### TASK BRIEF:
Repeat the listing below word for word, keeping the pictures out of your answer.

--

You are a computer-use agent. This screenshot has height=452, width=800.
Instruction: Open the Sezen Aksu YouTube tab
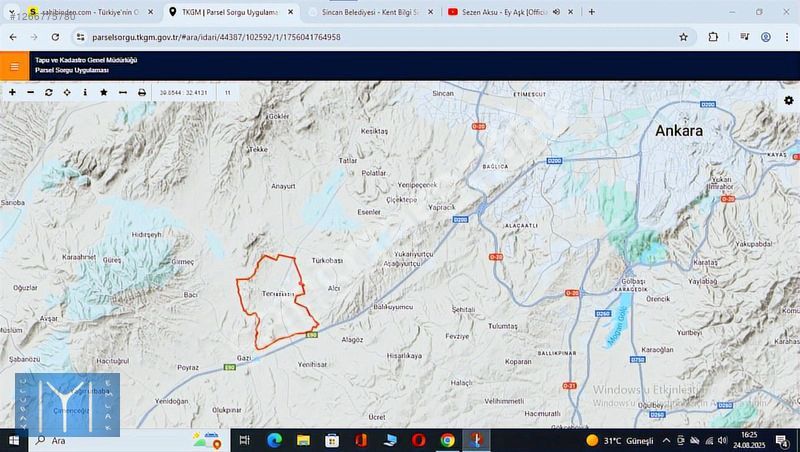[505, 12]
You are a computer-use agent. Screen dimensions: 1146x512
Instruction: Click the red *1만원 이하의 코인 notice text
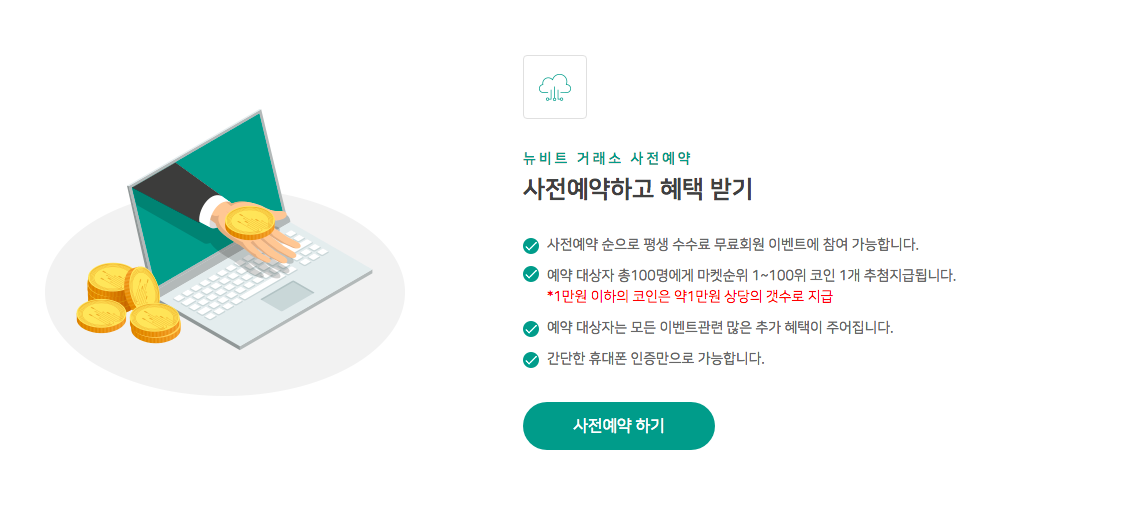pyautogui.click(x=690, y=296)
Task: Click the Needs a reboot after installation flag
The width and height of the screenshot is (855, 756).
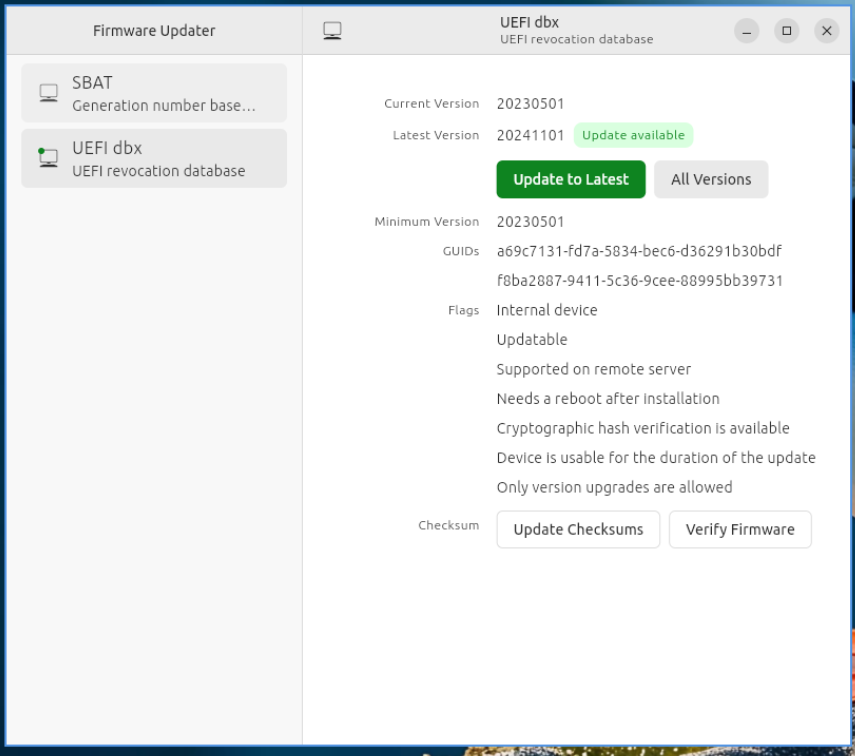Action: pos(607,399)
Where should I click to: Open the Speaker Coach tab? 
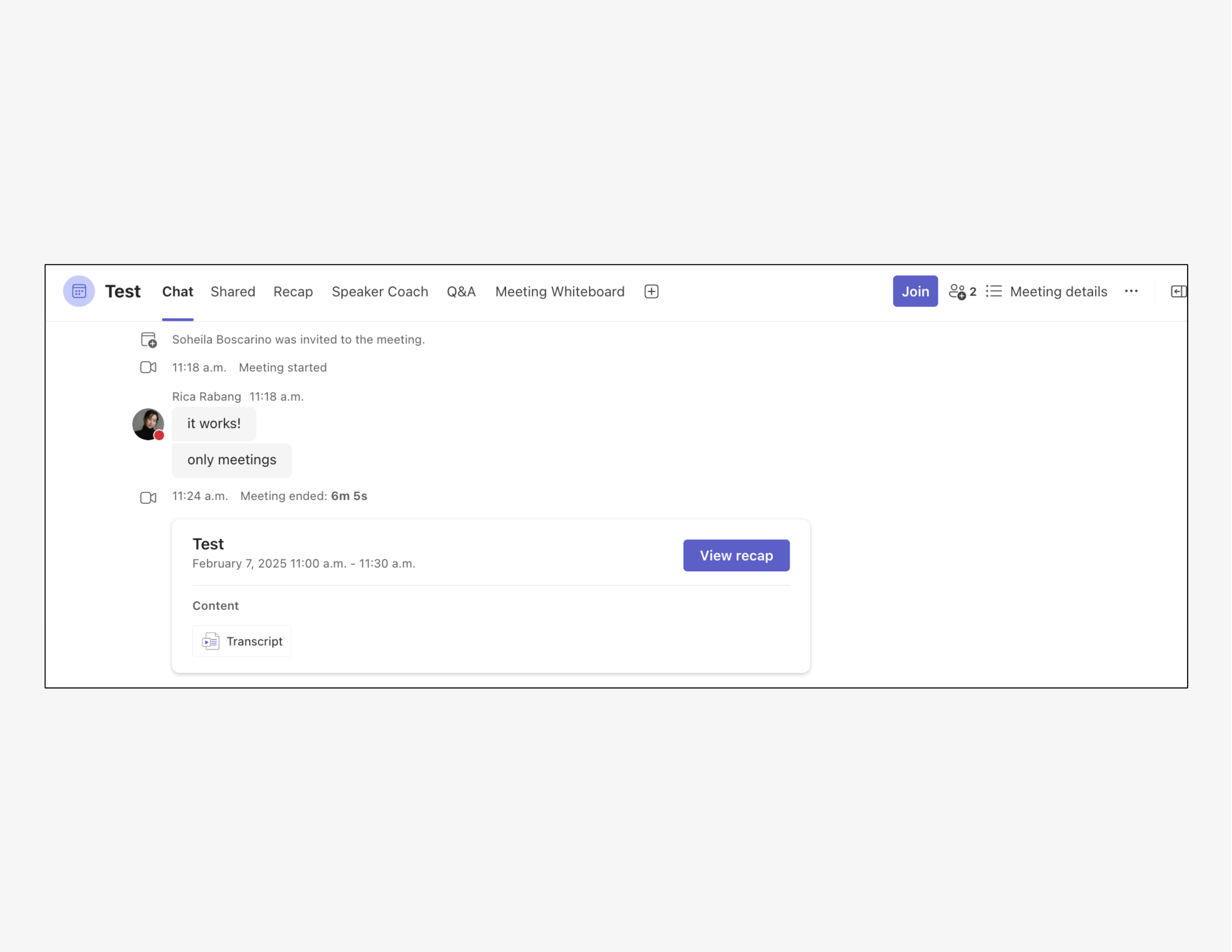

--

### RESPONSE TO THE EXERCISE:
You are a computer-use agent. This screenshot has height=452, width=800.
Instruction: Open the Sezen Aksu YouTube tab
[505, 12]
You are a computer-use agent. Screen dimensions: 1146x512
Instruction: Click the red *1만원 이하의 코인 notice text
pyautogui.click(x=690, y=296)
Task: Click the Needs a reboot after installation flag
The width and height of the screenshot is (855, 756).
Action: pos(607,399)
Where should I click to: Open the Speaker Coach tab? 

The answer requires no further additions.